**Page excerpt**
=== Section Start ===

The rollout of solar is to cost £12 million. Image: Gov Facility Services.

In a further bid to decarbonise the UK’s prisons, the government has unveiled plans for the installation of 16,000 new panels across 19 prisons.

Ground-mount solar panels have recently been installed at HMP’s Bullingdon, Erlestoke and Wayland, with work ongoing to power the remaining 16 from spring 2022.

The project is to cost £12 million, which the government expects to recoup through annual savings. Combined, the prisons will generate over 7,000kW per year.

Panels are being installed at HMPs Eastwood Park, Ford, Guys Marsh, Haverigg, Isle of Wight, Leyhill, Lindholme and Moorland, Littlehey, New Hall, Onley, Stocken, Werrington, Whatton and Whitemoor.

It follows increasing ambition from the government for solar PV installations at prisons, having initially announced rollout plans for two prisons in the south of England.

Several months later, the Ministry of Justice unveiled plans to install PV across four new prisons being built in England, with these sites to be ‘all-electric’, featuring heat pumps and a range of energy efficiency measures such as smart lighting as well as the solar.

This is not the first rollout of solar PV across its own estate the government has committed to, having unveiled plans to install 1GW on HMG property in 2014. However, Solar Power Portal revealed in 2018 that the programme was shuttered just 17 months after it was launched following cuts to solar subsidies, with only 100MW of the 1GW promised installed.

Prisons and probation minister, Alex Chalk, said: “As we build back safer and greener from the pandemic, our prisons are playing their part in the government’s ambitious environmental plans.”

=== Section End ===

**Provided information**
=== Section Start ===

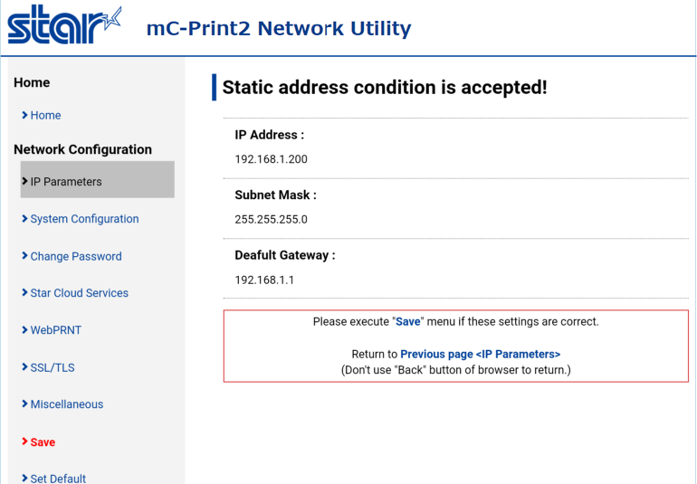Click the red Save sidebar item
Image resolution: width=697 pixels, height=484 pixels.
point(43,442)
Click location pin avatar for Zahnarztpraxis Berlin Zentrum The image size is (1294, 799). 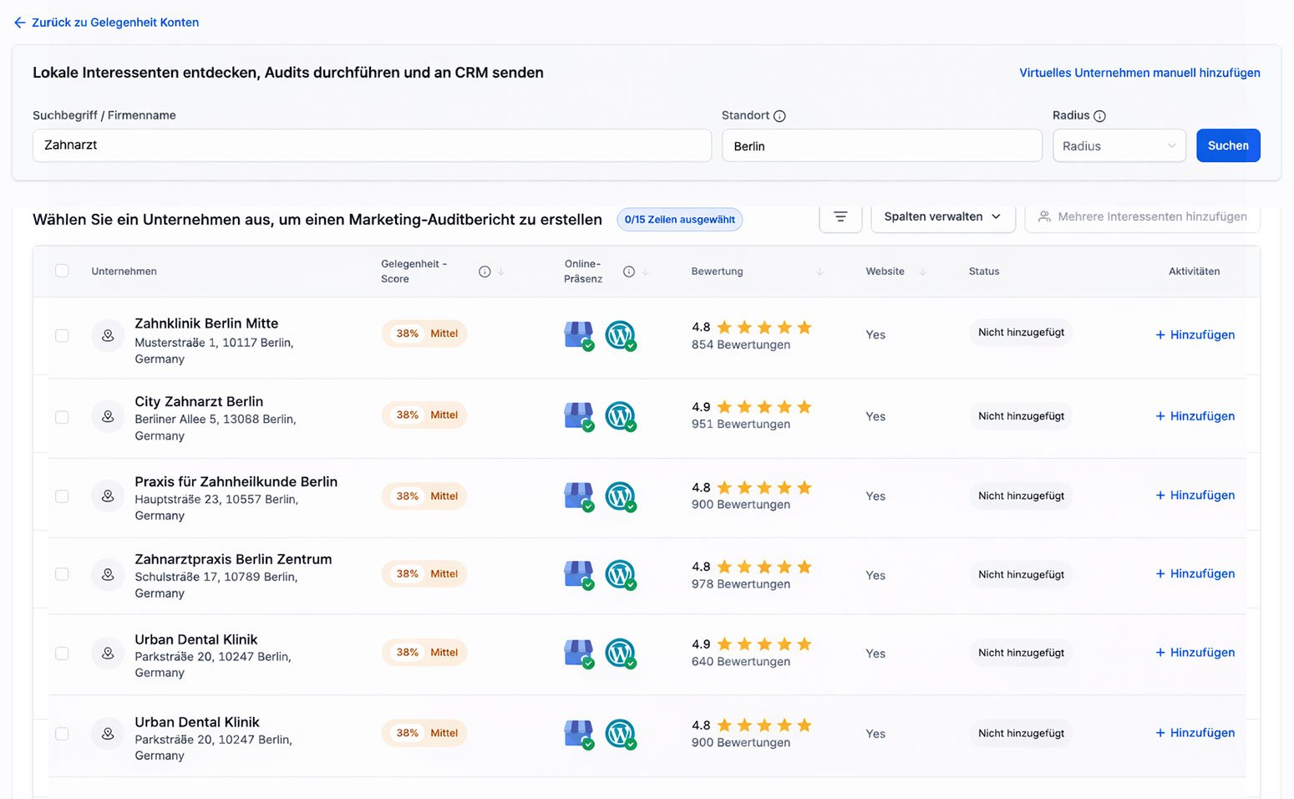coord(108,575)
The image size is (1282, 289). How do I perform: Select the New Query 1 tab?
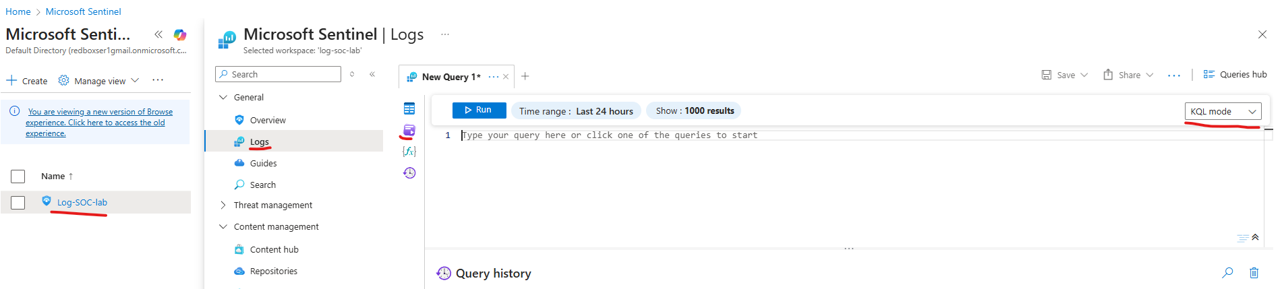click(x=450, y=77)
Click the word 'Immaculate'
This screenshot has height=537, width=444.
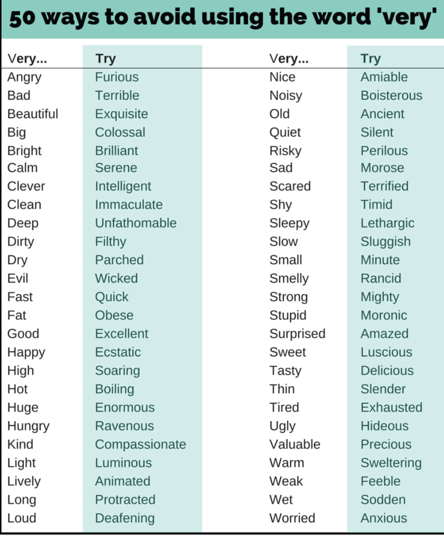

=== Section End ===

In the prison solar article, rewrite the passage that begins at "The project is" and stops after "7,000kW per year.", putting "recover" in place of "recoup".

**Exercise solution**
The project is to cost £12 million, which the government expects to recover through annual savings. Combined, the prisons will generate over 7,000kW per year.